▶ **Stored records**
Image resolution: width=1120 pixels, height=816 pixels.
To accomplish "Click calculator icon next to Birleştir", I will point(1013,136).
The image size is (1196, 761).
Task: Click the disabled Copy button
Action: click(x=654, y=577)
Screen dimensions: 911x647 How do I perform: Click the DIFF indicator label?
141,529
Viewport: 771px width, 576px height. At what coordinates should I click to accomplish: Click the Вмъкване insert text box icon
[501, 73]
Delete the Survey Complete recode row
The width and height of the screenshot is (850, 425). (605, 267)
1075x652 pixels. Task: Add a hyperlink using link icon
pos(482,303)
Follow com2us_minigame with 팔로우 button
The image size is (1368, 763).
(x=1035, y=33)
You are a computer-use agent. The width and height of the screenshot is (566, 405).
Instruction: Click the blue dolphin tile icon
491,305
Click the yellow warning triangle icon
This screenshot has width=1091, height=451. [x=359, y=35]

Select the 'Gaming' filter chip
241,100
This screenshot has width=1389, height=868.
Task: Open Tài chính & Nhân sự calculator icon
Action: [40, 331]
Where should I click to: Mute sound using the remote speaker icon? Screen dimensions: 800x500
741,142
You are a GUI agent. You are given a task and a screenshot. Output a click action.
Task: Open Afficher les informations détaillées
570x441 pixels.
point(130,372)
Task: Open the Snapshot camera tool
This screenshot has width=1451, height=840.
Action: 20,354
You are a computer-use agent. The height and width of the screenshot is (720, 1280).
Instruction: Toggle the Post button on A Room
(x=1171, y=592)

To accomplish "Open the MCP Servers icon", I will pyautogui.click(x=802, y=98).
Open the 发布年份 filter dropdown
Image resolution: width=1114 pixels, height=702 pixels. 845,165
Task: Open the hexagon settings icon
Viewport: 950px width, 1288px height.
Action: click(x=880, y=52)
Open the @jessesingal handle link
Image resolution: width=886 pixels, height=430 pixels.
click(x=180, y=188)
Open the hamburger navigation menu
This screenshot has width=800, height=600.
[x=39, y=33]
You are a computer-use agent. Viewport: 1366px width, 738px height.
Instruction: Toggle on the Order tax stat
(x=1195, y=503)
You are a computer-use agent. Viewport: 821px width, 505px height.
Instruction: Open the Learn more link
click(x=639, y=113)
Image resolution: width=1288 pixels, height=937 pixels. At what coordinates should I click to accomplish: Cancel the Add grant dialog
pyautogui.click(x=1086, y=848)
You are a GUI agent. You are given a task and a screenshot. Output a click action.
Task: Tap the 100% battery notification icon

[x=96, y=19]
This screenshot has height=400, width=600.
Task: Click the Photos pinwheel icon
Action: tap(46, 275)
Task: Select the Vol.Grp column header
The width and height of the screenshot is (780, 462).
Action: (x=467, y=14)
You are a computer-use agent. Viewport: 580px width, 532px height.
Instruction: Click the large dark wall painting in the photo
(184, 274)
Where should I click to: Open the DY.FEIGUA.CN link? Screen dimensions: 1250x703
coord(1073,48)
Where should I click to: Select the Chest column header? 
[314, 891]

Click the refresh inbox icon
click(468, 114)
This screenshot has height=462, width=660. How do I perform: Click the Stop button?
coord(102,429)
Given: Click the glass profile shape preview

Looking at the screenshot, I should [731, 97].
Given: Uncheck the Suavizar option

▶ **Your goal**
Retype the entries in full. Keep every line identical.

▶ **Answer box**
Image resolution: width=1120 pixels, height=816 pixels.
To accomplish "Click calculator icon next to Birleştir", I will point(1013,136).
The image size is (1196, 761).
Task: Click the disabled Copy button
Action: click(x=654, y=577)
Screen dimensions: 911x647 How do I perform: Click the DIFF indicator label?
141,529
Viewport: 771px width, 576px height. At what coordinates should I click to accomplish: Click the Вмъкване insert text box icon
[501, 73]
Delete the Survey Complete recode row
The width and height of the screenshot is (850, 425). (605, 267)
1075x652 pixels. Task: Add a hyperlink using link icon
pos(482,303)
Follow com2us_minigame with 팔로우 button
The image size is (1368, 763).
(x=1035, y=33)
You are a computer-use agent. The width and height of the screenshot is (566, 405).
Instruction: Click the blue dolphin tile icon
491,305
Click the yellow warning triangle icon
This screenshot has width=1091, height=451. [x=359, y=35]

Select the 'Gaming' filter chip
241,100
This screenshot has width=1389, height=868.
Task: Open Tài chính & Nhân sự calculator icon
Action: [40, 331]
Where should I click to: Mute sound using the remote speaker icon? Screen dimensions: 800x500
741,142
You are a GUI agent. You are given a task and a screenshot. Output a click action.
Task: Open Afficher les informations détaillées
570x441 pixels.
point(130,372)
Task: Open the Snapshot camera tool
This screenshot has width=1451, height=840.
Action: 20,354
You are a computer-use agent. The height and width of the screenshot is (720, 1280).
Instruction: Toggle the Post button on A Room
(x=1171, y=592)

To accomplish "Open the MCP Servers icon", I will pyautogui.click(x=802, y=98).
Open the 发布年份 filter dropdown
Image resolution: width=1114 pixels, height=702 pixels. 845,165
Task: Open the hexagon settings icon
Viewport: 950px width, 1288px height.
Action: click(x=880, y=52)
Open the @jessesingal handle link
Image resolution: width=886 pixels, height=430 pixels.
click(x=180, y=188)
Open the hamburger navigation menu
This screenshot has width=800, height=600.
[x=39, y=33]
You are a computer-use agent. Viewport: 1366px width, 738px height.
Instruction: Toggle on the Order tax stat
(x=1195, y=503)
You are a computer-use agent. Viewport: 821px width, 505px height.
Instruction: Open the Learn more link
click(x=639, y=113)
Image resolution: width=1288 pixels, height=937 pixels. At what coordinates should I click to accomplish: Cancel the Add grant dialog
pyautogui.click(x=1086, y=848)
You are a GUI agent. You are given a task and a screenshot. Output a click action.
Task: Tap the 100% battery notification icon

[x=96, y=19]
This screenshot has height=400, width=600.
Task: Click the Photos pinwheel icon
Action: tap(46, 275)
Task: Select the Vol.Grp column header
The width and height of the screenshot is (780, 462).
Action: (x=467, y=14)
You are a computer-use agent. Viewport: 580px width, 532px height.
Instruction: Click the large dark wall painting in the photo
(184, 274)
Where should I click to: Open the DY.FEIGUA.CN link? Screen dimensions: 1250x703
coord(1073,48)
Where should I click to: Select the Chest column header? 
[314, 891]

Click the refresh inbox icon
click(468, 114)
This screenshot has height=462, width=660. How do I perform: Click the Stop button?
coord(102,429)
Given: Click the glass profile shape preview

Looking at the screenshot, I should [731, 97].
Given: Uncheck the Suavizar option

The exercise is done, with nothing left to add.